Methods to Calculate a Suitable Coverage for Term Insurance
There are different ways to calculate suitable coverage for term insurance. You can consider utilising these methods when purchasing an online term plan or otherwise.
- Thumb rule – The most common thumb rule used in term insurance is that the sum assured should be 20 times your annual income if you are between the age group 40-50 years and 25 times your annual income if you are 20-30 years old.
- Economic value – Economic value refers to the human life value. While calculating the economic value, you need to consider your current income and expenditure, future liabilities and investments. Based on your current lifestyle, you need to determine the financial requirement for your future expenses considering the inflation.
For example, you can consider the usual grocery, medical, entertainment and other necessary expenses, future liabilities such as clearing off debts, paying for your child’s education, marriage, etc. In addition, it will help you determine the exact life insurance term coverage required.
- Based on income – If you are the sole earning member in your family, you can also determine the necessary sum assured based on your income and the years left to retirement. For example, if you are 45 years old and earning ₹6 lakhs annually, your sum assured will be the product of your annual income and the years left to retirement, 15 in this scenario.
Therefore, the required maximum term insurance cover is ₹90 lakhs. If the life cover required is a huge value, you can determine the affordable premium and the policy tenure by using the calculator while purchasing the online term plan.
- Based on expenses – Another best way to determine the term insurance cover is to calculate the future expenses considering household expenditures, loans, and other money goals such as the child’s education, marriage, etc. While you derive this value, you can subtract your current investment and money value to determine the life cover required.
For example, if your future financial requirements equal ₹50 lakhs, and you have investments worth ₹15 lakhs, your term insurance coverage will be ₹35 lakhs. However, while calculating the suitable coverage using this method, ensure that you consider the inflation rate on the future expenses.
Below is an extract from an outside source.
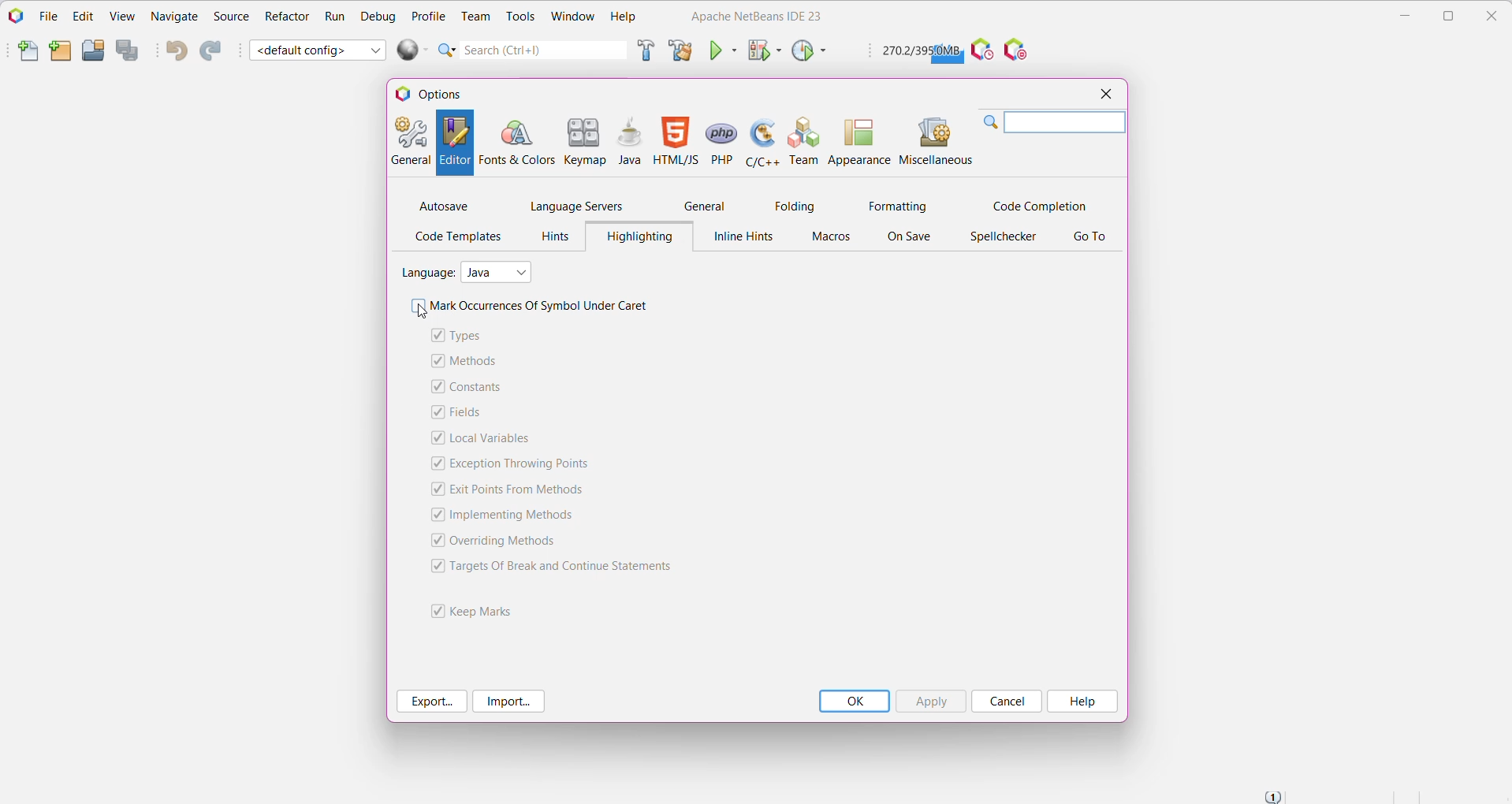  What do you see at coordinates (518, 516) in the screenshot?
I see `Implementing Methods - click ro enable` at bounding box center [518, 516].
Choosing suitable coverage using these methods can be extremely beneficial. However, it is also important to choose flexible term insurance plans that allow you to increase the term insurance coverage based on increasing financial needs. For instance, the Tata AIA term plan provides options to increase the life cover at different milestones, such as when you get married and be blessed with children, etc. It is important to choose such products because you may not know the exact future expenses during policy inception.
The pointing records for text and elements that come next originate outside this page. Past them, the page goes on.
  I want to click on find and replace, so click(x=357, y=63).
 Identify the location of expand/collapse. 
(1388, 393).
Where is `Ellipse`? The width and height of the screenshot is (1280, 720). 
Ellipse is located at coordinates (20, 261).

Finding suitable term insurance coverage is extremely important to let the product benefits suffice for your family’s financial needs. The term life insurance coverage should not be a random value. It should be based on your income, expenses, economic value or the general thumb rule. While considering these methods, it is also important to account for the inflation rate. Choose the product by comparing different options, calculating the sum assured and deciding on the affordable premium rate!